Exports weakened in June, partly due to the turn of the seasons and the resulting transition from growth of 36.3% in exports of agricultural goods in May to a contraction of -2.2% in June. In the second half of this year, exports will struggle against the impact of structural problems in the manufacturing sector. Also, Thai exports are coming under pressure from its weakening linkages to the world’s trade. The Bank of Thailand’s analysis shows that Thailand’s role of participation in global electronics supply chains has been limited. In addition, trade tensions between the US and China are worsening, while problems with an oversupply of manufacturing capacity in China will likely lead to a torrent of cheap Chinese exports flooding world markets, worsening Thai manufacturer’s competitive position in areas such as the production of electrical appliances and auto assembly. We therefore expect that over 2024, export growth will average just 1.8%.




 

The government has laid out a timeline for the implementation of its digital wallet policy, with the expenditure planned in Q4 of this year. On 24 July, the Ministry of Finance released its timetable for registrations for the THB 10,000 digital wallet payments. These will happen in three stages: (i) between 1 August and 15 September, registrations will open for those able to use the mobile-phone app.; (ii) from 16 September to 15 October, registrations will open for those without a smartphone; and (iii) from 1 October onwards, registrations will open for participating retailers. Further details of stages (ii) and (iii) will be released later. The government now hopes to be able to begin the expenditure under this program during the last quarter of the year.

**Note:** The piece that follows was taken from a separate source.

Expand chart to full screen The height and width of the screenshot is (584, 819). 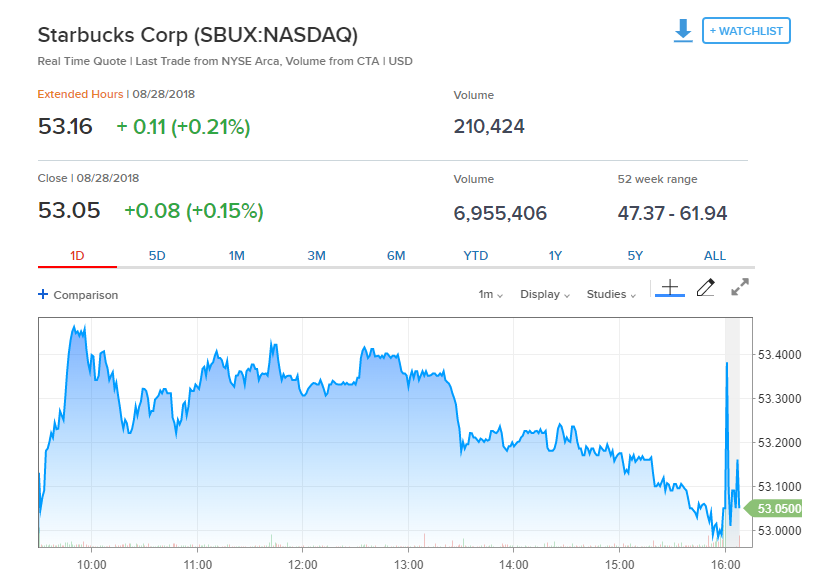click(740, 288)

Although details remain unclear, the government has now set out the broad outlines for how and when its flagship digital wallet scheme will be rolled out. This follows progress at the start of July in adjusting the project’s total funds to THB 450bn (from THB 500bn previously) and identifying sources of funds. The latter will comprise THB 165bn from the FY2024 budget (THB 122bn from additional budget and THB 43bn from budget management) and THB 285bn from the FY2025 budget (THB 152bn in direct allocations and THB 132.3bn in budget management). However, it remains to be seen how these budget allocations will be made and how this will be affected by domestic political factors, in particular the 14 August ruling by the Constitutional Court on Prime Minister Srettha Thavisin’s suitability for office. Recently,  the Ministry of Finance has revised up its forecast for 2024 GDP growth from 2.4% to 2.7%, which excludes the potential impacts of payments to digital wallets.